-- DOCUMENT EXCERPT follows --

Page MenuHomePhabricator

Extract cropped too much at certain pages with exintro=1
Closed, DuplicatePublic

Description

Hello,
I'd like to report a bug I came accross while using the amazing TextExtracts extension: at certain pages, the extract is cropped too much, actually right after the very first full stop, when using exintro=1. An example of such page is here:

https://cs.wikipedia.org/wiki/Speci%C3%A1ln%C3%AD:API_p%C3%ADskovi%C5%A1t%C4%9B#action=query&format=json&prop=extracts&titles=Tom%C3%A1%C5%A1+Koubek&redirects=1&utf8=1&exsentences=3&exintro=1&explaintext=1

When you turn exintro off, everything is fine, but that's not the way that would help me because it doesn't get rid of the disambiguation note for example.

I also came accross a page where the extract is cropped regardless of the exintro setting, see

https://cs.wikipedia.org/wiki/Speci%C3%A1ln%C3%AD:API_p%C3%ADskovi%C5%A1t%C4%9B#action=query&format=json&prop=extracts&titles=Nikolaj+Bodurov&redirects=1&utf8=1&exsentences=3&exintro=1&explaintext=1

Can anyone let me know if this can be fixed? I didn't find anything strange in the source of the pages affected by this problem.

-- DOCUMENT EXCERPT concluded --
-- SUPPLIED DATA follows --

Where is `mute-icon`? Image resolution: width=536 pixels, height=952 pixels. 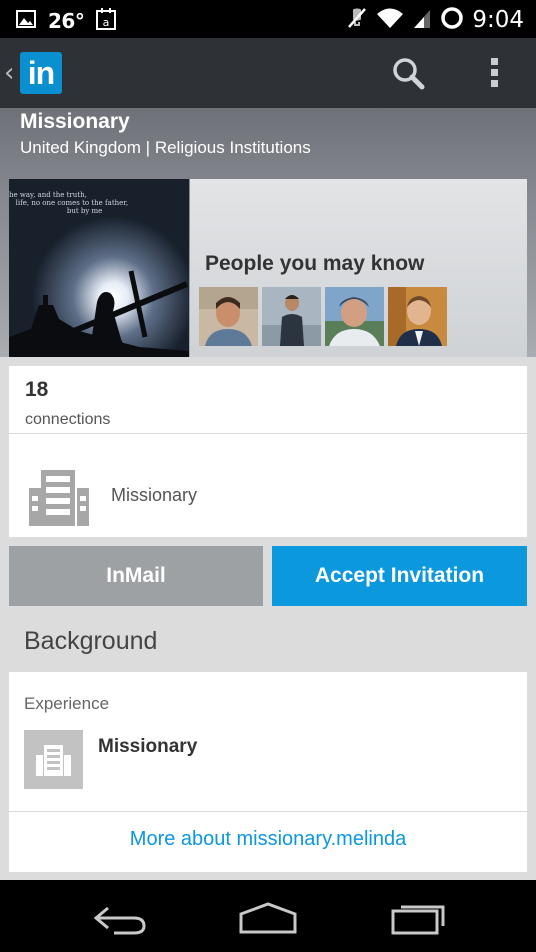 mute-icon is located at coordinates (357, 20).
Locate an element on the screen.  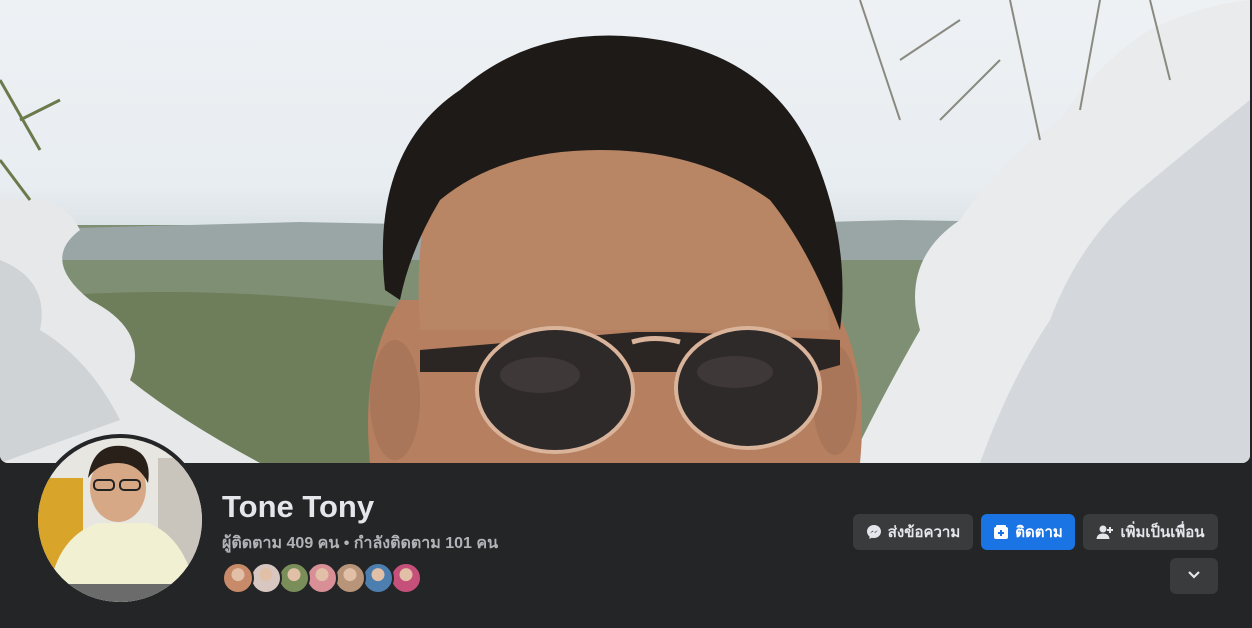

-- SUPPLIED DATA concluded --

[ACTIVITY 1]
From the TextExtracts bug report, pull out the passage that opens with the words containing "When you turn" and closes with "note for example.", word for word.
[ACTIVITY 2]
Extend the TextExtracts bug report, picking up after its final sentence.

[TASK RESPONSE 1]
When you turn exintro off, everything is fine, but that's not the way that would help me because it doesn't get rid of the disambiguation note for example.

[TASK RESPONSE 2]
Event Timeline

Jdlrobson subscribed.

Thanks for the bug report. Yes, this is a known problem and is documented here: https://www.mediawiki.org/wiki/Extension:TextExtracts#Caveats and we do not plan to fix it.

We're working on a new endpoint to provide better extracts for these kinds of use cases - see T168848 . I suggest not using exsentences in the mean time.

Oh, amazing, I didn't know exsentences causes such problem. Turning it off works perfectly, sorry I didn't find it myself before… Thanks! :-)